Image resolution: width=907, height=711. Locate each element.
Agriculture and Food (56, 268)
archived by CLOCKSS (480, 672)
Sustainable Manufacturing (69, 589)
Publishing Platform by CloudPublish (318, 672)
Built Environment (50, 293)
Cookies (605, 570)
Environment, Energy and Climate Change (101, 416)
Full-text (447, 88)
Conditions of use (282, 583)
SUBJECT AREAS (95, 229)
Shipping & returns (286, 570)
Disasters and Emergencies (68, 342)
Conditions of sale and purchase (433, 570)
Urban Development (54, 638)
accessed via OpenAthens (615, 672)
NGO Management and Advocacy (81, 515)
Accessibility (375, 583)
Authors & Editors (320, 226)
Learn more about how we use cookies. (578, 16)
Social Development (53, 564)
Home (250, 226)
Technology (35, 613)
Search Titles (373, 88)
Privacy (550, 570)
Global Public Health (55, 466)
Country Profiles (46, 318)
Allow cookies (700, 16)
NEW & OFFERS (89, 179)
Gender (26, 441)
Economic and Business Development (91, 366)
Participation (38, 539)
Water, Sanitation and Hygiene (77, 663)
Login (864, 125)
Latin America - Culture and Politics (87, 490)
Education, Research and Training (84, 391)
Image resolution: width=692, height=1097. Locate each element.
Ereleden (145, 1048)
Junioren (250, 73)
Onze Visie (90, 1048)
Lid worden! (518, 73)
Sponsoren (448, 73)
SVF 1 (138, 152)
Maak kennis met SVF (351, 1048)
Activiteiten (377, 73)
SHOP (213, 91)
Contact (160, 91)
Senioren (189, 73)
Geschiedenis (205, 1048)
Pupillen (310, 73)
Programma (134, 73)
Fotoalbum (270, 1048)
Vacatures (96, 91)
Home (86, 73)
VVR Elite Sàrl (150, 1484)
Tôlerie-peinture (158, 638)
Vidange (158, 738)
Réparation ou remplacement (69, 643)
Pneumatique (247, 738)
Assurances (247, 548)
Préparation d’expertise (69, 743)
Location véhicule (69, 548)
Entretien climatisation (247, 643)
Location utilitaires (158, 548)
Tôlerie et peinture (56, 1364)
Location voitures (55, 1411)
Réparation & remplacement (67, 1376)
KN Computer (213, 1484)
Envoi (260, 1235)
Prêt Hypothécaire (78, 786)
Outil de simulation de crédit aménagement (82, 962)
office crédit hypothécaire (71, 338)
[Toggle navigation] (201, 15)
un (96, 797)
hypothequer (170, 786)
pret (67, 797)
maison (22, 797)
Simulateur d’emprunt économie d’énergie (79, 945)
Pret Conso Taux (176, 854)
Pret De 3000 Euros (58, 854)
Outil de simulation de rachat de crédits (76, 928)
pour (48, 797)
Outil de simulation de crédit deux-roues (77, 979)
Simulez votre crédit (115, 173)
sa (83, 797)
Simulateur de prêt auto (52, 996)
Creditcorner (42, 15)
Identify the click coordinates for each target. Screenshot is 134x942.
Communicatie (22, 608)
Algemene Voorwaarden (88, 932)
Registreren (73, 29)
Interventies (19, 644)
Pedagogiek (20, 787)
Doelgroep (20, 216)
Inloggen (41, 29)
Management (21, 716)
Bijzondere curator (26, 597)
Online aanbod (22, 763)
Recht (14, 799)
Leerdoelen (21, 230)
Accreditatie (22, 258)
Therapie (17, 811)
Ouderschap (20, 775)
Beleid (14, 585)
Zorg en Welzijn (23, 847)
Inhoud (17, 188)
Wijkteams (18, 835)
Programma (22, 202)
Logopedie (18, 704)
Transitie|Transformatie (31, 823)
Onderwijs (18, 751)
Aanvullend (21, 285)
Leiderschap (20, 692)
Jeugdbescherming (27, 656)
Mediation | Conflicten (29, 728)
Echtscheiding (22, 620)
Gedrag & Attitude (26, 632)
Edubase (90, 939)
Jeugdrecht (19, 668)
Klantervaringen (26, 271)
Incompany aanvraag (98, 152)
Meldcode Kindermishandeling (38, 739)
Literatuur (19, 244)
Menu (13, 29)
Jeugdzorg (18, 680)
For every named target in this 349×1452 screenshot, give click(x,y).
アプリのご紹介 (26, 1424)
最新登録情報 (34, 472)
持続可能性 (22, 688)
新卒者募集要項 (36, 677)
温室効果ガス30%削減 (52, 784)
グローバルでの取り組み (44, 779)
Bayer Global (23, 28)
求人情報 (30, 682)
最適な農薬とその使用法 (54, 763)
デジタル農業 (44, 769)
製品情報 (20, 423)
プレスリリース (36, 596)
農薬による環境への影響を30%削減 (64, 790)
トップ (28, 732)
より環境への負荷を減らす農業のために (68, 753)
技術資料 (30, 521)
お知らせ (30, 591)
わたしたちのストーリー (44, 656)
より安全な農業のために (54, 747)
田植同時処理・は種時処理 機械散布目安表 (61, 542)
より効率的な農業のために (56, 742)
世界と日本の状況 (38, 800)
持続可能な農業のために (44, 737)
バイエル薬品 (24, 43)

Task prompt
Reproduce all of the material above line for line, without changing a single character.

Answer to the problem
Image resolution: width=907, height=711. Locate each element.
Agriculture and Food (56, 268)
archived by CLOCKSS (480, 672)
Sustainable Manufacturing (69, 589)
Publishing Platform by CloudPublish (318, 672)
Built Environment (50, 293)
Cookies (605, 570)
Environment, Energy and Climate Change (101, 416)
Full-text (447, 88)
Conditions of use (282, 583)
SUBJECT AREAS (95, 229)
Shipping & returns (286, 570)
Disasters and Emergencies (68, 342)
Conditions of sale and purchase (433, 570)
Urban Development (54, 638)
accessed via OpenAthens (615, 672)
NGO Management and Advocacy (81, 515)
Accessibility (375, 583)
Authors & Editors (320, 226)
Learn more about how we use cookies. (578, 16)
Social Development (53, 564)
Home (250, 226)
Technology (35, 613)
Search Titles (373, 88)
Privacy (550, 570)
Global Public Health (55, 466)
Country Profiles (46, 318)
Allow cookies (700, 16)
NEW & OFFERS (89, 179)
Gender (26, 441)
Economic and Business Development (91, 366)
Participation (38, 539)
Water, Sanitation and Hygiene (77, 663)
Login (864, 125)
Latin America - Culture and Politics (87, 490)
Education, Research and Training (84, 391)
Image resolution: width=692, height=1097. Locate each element.
Ereleden (145, 1048)
Junioren (250, 73)
Onze Visie (90, 1048)
Lid worden! (518, 73)
Sponsoren (448, 73)
SVF 1 (138, 152)
Maak kennis met SVF (351, 1048)
Activiteiten (377, 73)
SHOP (213, 91)
Contact (160, 91)
Senioren (189, 73)
Geschiedenis (205, 1048)
Pupillen (310, 73)
Programma (134, 73)
Fotoalbum (270, 1048)
Vacatures (96, 91)
Home (86, 73)
VVR Elite Sàrl (150, 1484)
Tôlerie-peinture (158, 638)
Vidange (158, 738)
Réparation ou remplacement (69, 643)
Pneumatique (247, 738)
Assurances (247, 548)
Préparation d’expertise (69, 743)
Location véhicule (69, 548)
Entretien climatisation (247, 643)
Location utilitaires (158, 548)
Tôlerie et peinture (56, 1364)
Location voitures (55, 1411)
Réparation & remplacement (67, 1376)
KN Computer (213, 1484)
Envoi (260, 1235)
Prêt Hypothécaire (78, 786)
Outil de simulation de crédit aménagement (82, 962)
office crédit hypothécaire (71, 338)
[Toggle navigation] (201, 15)
un (96, 797)
hypothequer (170, 786)
pret (67, 797)
maison (22, 797)
Simulateur d’emprunt économie d’énergie (79, 945)
Pret Conso Taux (176, 854)
Pret De 3000 Euros (58, 854)
Outil de simulation de rachat de crédits (76, 928)
pour (48, 797)
Outil de simulation de crédit deux-roues (77, 979)
Simulez votre crédit (115, 173)
sa (83, 797)
Simulateur de prêt auto (52, 996)
Creditcorner (42, 15)
Identify the click coordinates for each target. Screenshot is 134x942.
Communicatie (22, 608)
Algemene Voorwaarden (88, 932)
Registreren (73, 29)
Interventies (19, 644)
Pedagogiek (20, 787)
Doelgroep (20, 216)
Inloggen (41, 29)
Management (21, 716)
Bijzondere curator (26, 597)
Online aanbod (22, 763)
Recht (14, 799)
Leerdoelen (21, 230)
Accreditatie (22, 258)
Therapie (17, 811)
Ouderschap (20, 775)
Beleid (14, 585)
Zorg en Welzijn (23, 847)
Inhoud (17, 188)
Wijkteams (18, 835)
Programma (22, 202)
Logopedie (18, 704)
Transitie|Transformatie (31, 823)
Onderwijs (18, 751)
Aanvullend (21, 285)
Leiderschap (20, 692)
Jeugdbescherming (27, 656)
Mediation | Conflicten (29, 728)
Echtscheiding (22, 620)
Gedrag & Attitude (26, 632)
Edubase (90, 939)
Jeugdrecht (19, 668)
Klantervaringen (26, 271)
Incompany aanvraag (98, 152)
Meldcode Kindermishandeling (38, 739)
Literatuur (19, 244)
Menu (13, 29)
Jeugdzorg (18, 680)
For every named target in this 349×1452 screenshot, give click(x,y).
アプリのご紹介 (26, 1424)
最新登録情報 (34, 472)
持続可能性 (22, 688)
新卒者募集要項 (36, 677)
温室効果ガス30%削減 (52, 784)
グローバルでの取り組み (44, 779)
Bayer Global (23, 28)
求人情報 (30, 682)
最適な農薬とその使用法 (54, 763)
デジタル農業 (44, 769)
製品情報 (20, 423)
プレスリリース (36, 596)
農薬による環境への影響を30%削減 (64, 790)
トップ (28, 732)
より環境への負荷を減らす農業のために (68, 753)
技術資料 (30, 521)
お知らせ (30, 591)
わたしたちのストーリー (44, 656)
より安全な農業のために (54, 747)
田植同時処理・は種時処理 機械散布目安表 (61, 542)
より効率的な農業のために (56, 742)
世界と日本の状況 (38, 800)
持続可能な農業のために (44, 737)
バイエル薬品 (24, 43)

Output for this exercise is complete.